It's time for the public sector CIO to step forward. No matter who wins next year's election, CIOs in the public sector have a real opportunity to modernise public services through their knowledge and vision of how technology and change management can reshape organisations. 

Last week speeches by current chancellor of the exchequer Alistair Darling and likely next PM David Cameron point to the much reduced budgets that the public sector will  have available to it.

Whilst Cameron, as expected of a Conservative government, will axe services and drastically cut the funds available to civil servants, Darling also said in a speech that  resources will be shifted and "It means more efficiency, continuing to reform, cutting costs, public and private sectors working together," he told the BBC.

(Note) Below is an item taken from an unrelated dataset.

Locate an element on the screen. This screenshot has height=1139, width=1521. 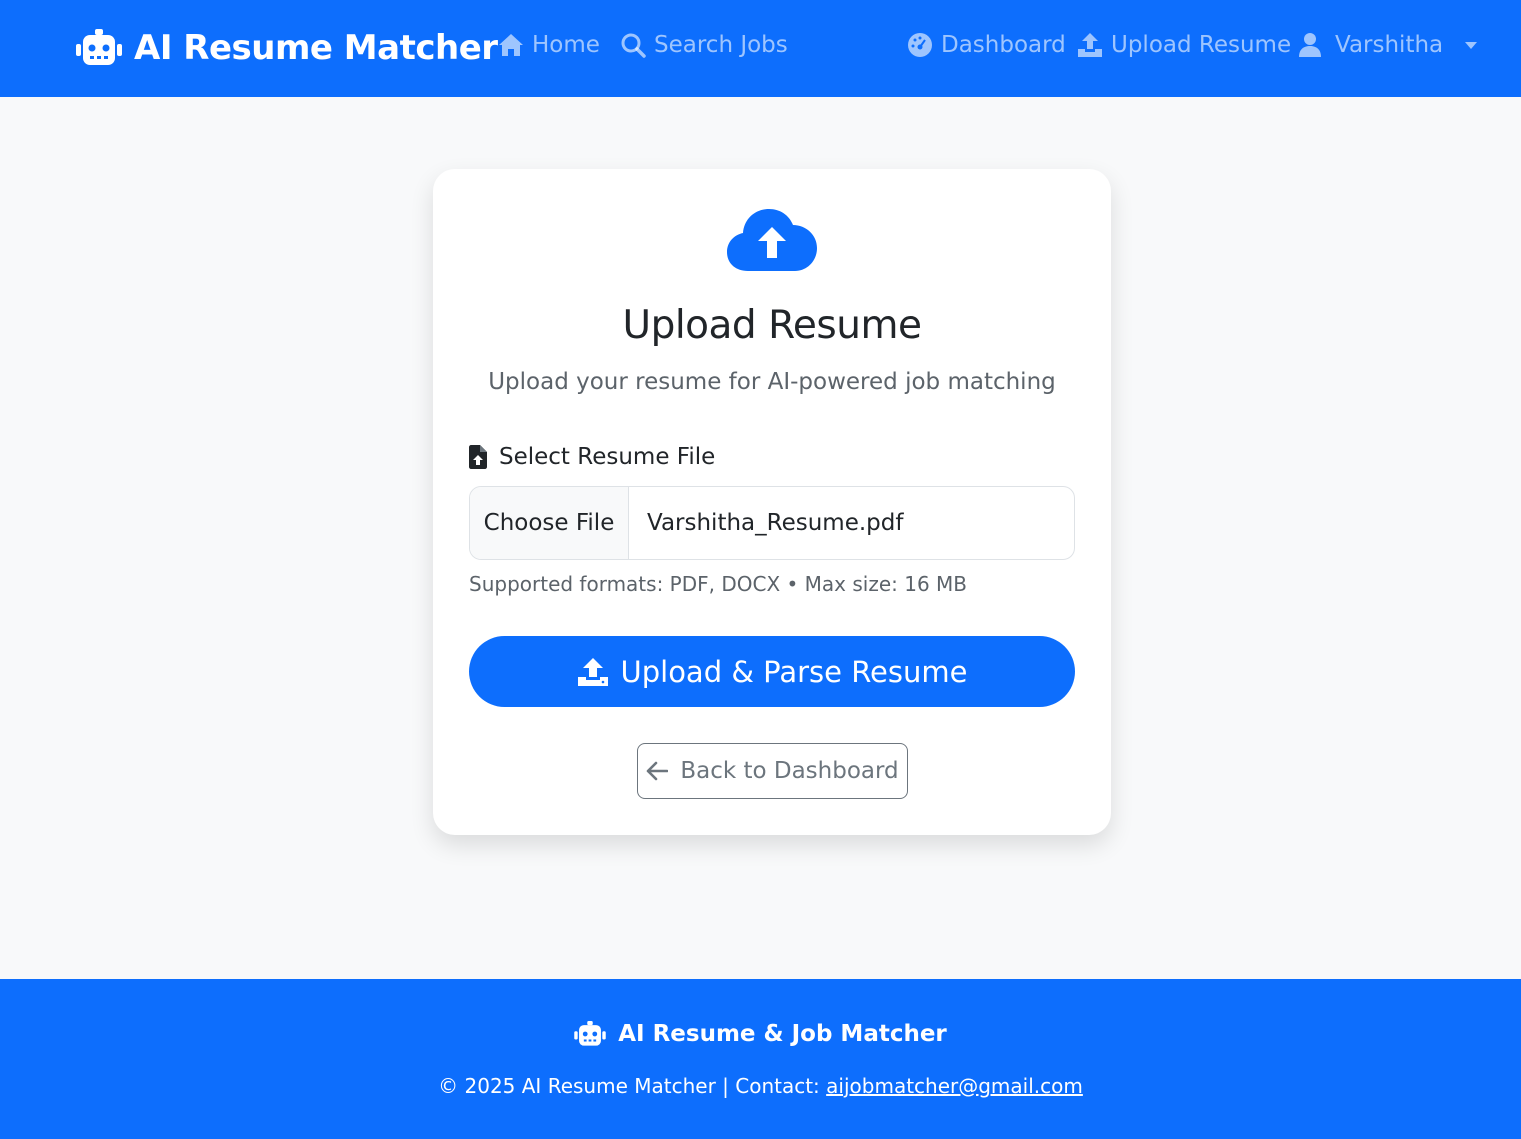
user-icon is located at coordinates (1310, 45).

The business of government must continue though, so whichever party wins the election, they will, by necessity have to continue with the agenda of reform that has been coursing through the civil service since a youthful looking Tony Blair took office in 1997.

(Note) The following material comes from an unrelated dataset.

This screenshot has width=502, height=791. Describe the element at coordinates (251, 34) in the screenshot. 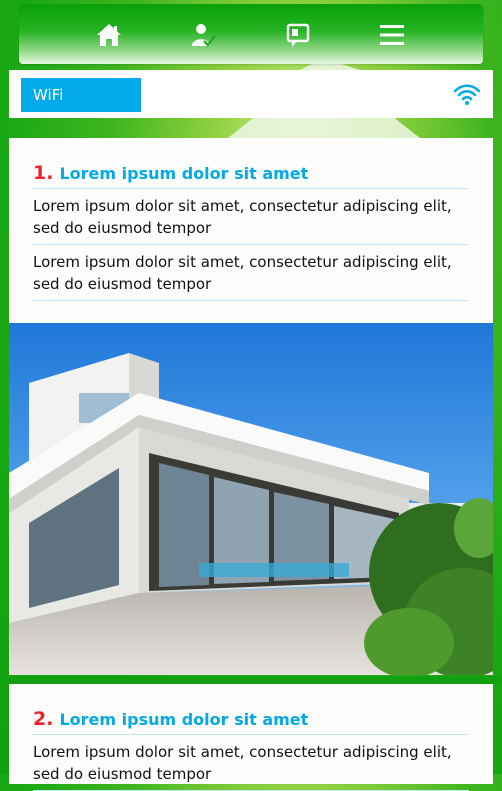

Here is the opportunity for the public sector CIO. Web enabled services and increased automation will improve the general public's experience of the civil service and reduce costs.

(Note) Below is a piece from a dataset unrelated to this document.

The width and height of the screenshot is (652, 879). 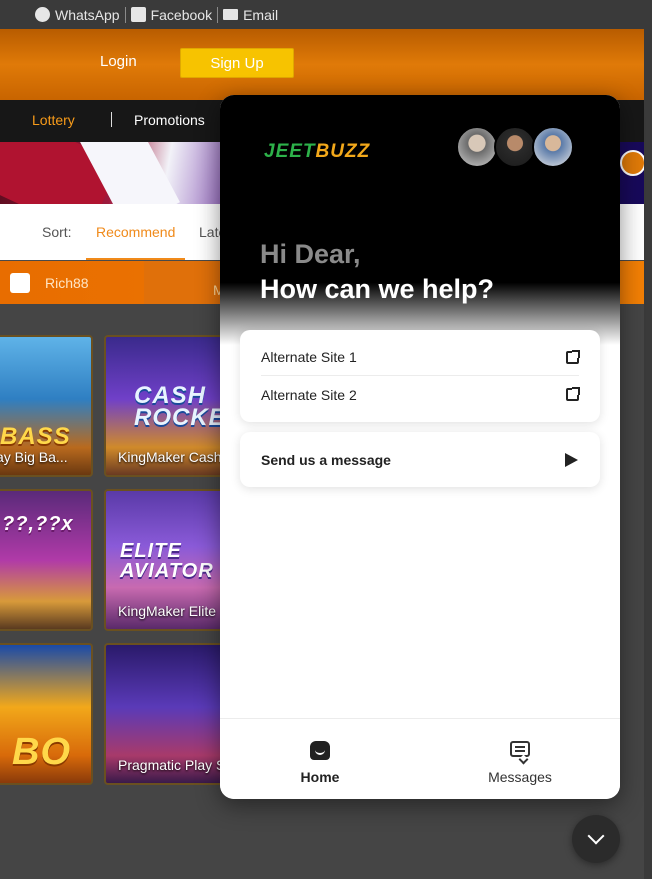 I want to click on greeting-line-2: How can we help?, so click(x=378, y=289).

There is already evidence of this at departments like the DVLA and even HMRC, although it is well documented that new CIO Phil Pavitt will have plenty else to reform there.

It's common place in the media to knock the IT programme that the NHS is undergoing and there is little doubt that there are problems with it that need closer inspection, but I'll stick my neck out and claim it will be considered in the fullness of time a significant benefit to the nation.

For a CIO looking for a real challenge, the next couple of years in the public sector could well be the ultimate challenge in achieve large-scale change on a limited budget. If, as expected, Cameron wins, the CIOs and senior civil servants that can carry out reform at the same time as achieving the swingeing cuts Tories demand will have, in effect, achieved the impossible.